■ **STUDY QUESTIONS**
**A)** Copy the KiwiPanel roadmap word for word, starting at "Phase 1 — PHP" and ending at "Server Choice (Beta)".
**B)** What goal does the KiwiPanel roadmap give for Phase 2?

(TEXT SECTION Opens)

This roadmap outlines the planned direction of KiwiPanel.
Timelines may change based on stability, real-world usage, and community feedback.


Phase 0 — Foundation (Pre-Alpha) ✅

Goal: Build a clean, inspectable core with minimal abstraction.

  • [x] Installer bootstrap for supported Linux distributions
  • [x] Go-based backend architecture
  • [x] CLI framework (kiwipanel)
  • [x] SQLite-based local state
  • [x] System inspection (kiwipanel check)
  • [x] OpenLiteSpeed + MariaDB + PHP provisioning
  • [x] Clear separation between panel logic and system tooling
  • [x] Structured logging and error handling

Phase 1 — PHP & Stack Flexibility (Alpha)

Goal: Support multiple PHP versions and improve stack flexibility.

  • [ ] Install and manage multiple PHP versions
  • [ ] Per-site PHP version selection
  • [ ] PHP-FPM pool management
  • [ ] Safe switching between PHP versions
  • [ ] PHP configuration templates (php.ini, extensions)
  • [ ] CLI and Web UI parity for PHP management
  • [ ] Clear conflict detection between PHP runtimes

Phase 2 — Web Server Choice (Beta)

Goal: Allow users to choose their preferred web server without lock-in.

  • [ ] Nginx support (PHP-FPM)
  • [ ] Apache support (MPM + PHP-FPM)
  • [ ] Web server selection at install time
  • [ ] Safe migration between web servers (manual, explicit)
  • [ ] Per-site virtual host management
  • [ ] TLS integration across all supported web servers
  • [ ] Log viewing for all web servers

Phase 3 — Database Engine Expansion (Beta)

(TEXT SECTION Closes)
(DATA SUPPLIED Opens)

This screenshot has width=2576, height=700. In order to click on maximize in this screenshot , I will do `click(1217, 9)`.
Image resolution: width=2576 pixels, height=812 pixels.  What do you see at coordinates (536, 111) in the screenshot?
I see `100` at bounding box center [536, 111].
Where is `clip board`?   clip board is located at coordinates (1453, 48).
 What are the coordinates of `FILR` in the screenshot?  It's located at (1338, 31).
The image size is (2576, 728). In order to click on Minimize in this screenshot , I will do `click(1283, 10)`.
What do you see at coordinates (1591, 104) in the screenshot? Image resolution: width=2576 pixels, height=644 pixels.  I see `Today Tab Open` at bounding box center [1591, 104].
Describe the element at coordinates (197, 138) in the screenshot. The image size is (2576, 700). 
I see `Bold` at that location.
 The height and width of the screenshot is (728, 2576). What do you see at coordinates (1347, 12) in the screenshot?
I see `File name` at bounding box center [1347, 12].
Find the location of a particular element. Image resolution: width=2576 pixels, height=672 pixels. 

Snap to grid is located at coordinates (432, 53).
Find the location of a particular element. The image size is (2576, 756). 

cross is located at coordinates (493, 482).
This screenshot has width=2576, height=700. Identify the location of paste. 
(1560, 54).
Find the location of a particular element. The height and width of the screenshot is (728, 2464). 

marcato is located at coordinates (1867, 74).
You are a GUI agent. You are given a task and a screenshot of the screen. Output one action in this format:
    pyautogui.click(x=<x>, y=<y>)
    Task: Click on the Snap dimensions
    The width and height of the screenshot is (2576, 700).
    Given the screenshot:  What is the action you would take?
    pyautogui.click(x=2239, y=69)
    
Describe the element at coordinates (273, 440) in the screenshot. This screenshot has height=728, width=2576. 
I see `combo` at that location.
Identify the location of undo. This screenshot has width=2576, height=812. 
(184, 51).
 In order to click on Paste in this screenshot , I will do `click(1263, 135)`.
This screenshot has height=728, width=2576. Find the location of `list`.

(DATA SUPPLIED Closes)

■ **LIST OF ANSWERS**
**A)**
Phase 1 — PHP & Stack Flexibility (Alpha)

Goal: Support multiple PHP versions and improve stack flexibility.

  • [ ] Install and manage multiple PHP versions
  • [ ] Per-site PHP version selection
  • [ ] PHP-FPM pool management
  • [ ] Safe switching between PHP versions
  • [ ] PHP configuration templates (php.ini, extensions)
  • [ ] CLI and Web UI parity for PHP management
  • [ ] Clear conflict detection between PHP runtimes

Phase 2 — Web Server Choice (Beta)

**B)** To allow users to choose their preferred web server without lock-in.